— begin —
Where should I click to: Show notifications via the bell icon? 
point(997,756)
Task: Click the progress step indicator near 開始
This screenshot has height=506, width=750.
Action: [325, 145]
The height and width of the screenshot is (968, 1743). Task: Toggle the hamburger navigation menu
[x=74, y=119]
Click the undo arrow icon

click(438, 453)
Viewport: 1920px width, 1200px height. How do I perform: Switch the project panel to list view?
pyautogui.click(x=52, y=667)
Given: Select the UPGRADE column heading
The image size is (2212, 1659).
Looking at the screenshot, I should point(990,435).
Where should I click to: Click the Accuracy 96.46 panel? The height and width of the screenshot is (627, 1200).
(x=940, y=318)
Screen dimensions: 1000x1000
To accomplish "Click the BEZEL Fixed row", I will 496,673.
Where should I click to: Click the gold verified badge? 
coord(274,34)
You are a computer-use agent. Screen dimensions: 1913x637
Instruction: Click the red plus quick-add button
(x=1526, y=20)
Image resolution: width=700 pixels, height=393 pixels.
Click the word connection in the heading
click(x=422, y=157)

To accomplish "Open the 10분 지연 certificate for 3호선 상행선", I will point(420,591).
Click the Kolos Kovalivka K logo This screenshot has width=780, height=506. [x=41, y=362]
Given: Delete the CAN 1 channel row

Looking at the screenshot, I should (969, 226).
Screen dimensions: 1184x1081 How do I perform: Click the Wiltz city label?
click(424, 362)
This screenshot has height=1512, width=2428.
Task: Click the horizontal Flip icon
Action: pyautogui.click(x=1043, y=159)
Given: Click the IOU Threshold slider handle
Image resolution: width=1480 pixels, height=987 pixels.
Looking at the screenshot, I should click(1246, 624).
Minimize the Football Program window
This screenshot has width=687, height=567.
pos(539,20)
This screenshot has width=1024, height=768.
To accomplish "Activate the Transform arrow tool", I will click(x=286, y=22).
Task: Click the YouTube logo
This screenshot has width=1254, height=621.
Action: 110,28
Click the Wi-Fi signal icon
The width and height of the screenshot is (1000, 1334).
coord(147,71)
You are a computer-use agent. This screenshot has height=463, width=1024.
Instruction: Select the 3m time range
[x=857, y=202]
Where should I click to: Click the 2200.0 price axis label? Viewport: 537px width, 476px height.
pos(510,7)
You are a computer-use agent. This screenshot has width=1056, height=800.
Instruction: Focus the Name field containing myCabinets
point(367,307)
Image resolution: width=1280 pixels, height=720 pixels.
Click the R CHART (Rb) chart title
— end —
◆ YOUR TASK
Please copy out the part of the data that opens with the line containing "has height=463, width=1024." and runs through the end of the data, requests included, and shift every coordinate in the answers by adding 64 to it.

◆ FINISHED EXERCISE
You are a computer-use agent. This screenshot has height=463, width=1024.
Instruction: Select the 3m time range
[x=921, y=266]
Where should I click to: Click the 2200.0 price axis label? Viewport: 537px width, 476px height.
pos(574,71)
You are a computer-use agent. This screenshot has width=1056, height=800.
Instruction: Focus the Name field containing myCabinets
point(431,371)
Image resolution: width=1280 pixels, height=720 pixels.
Click the R CHART (Rb) chart title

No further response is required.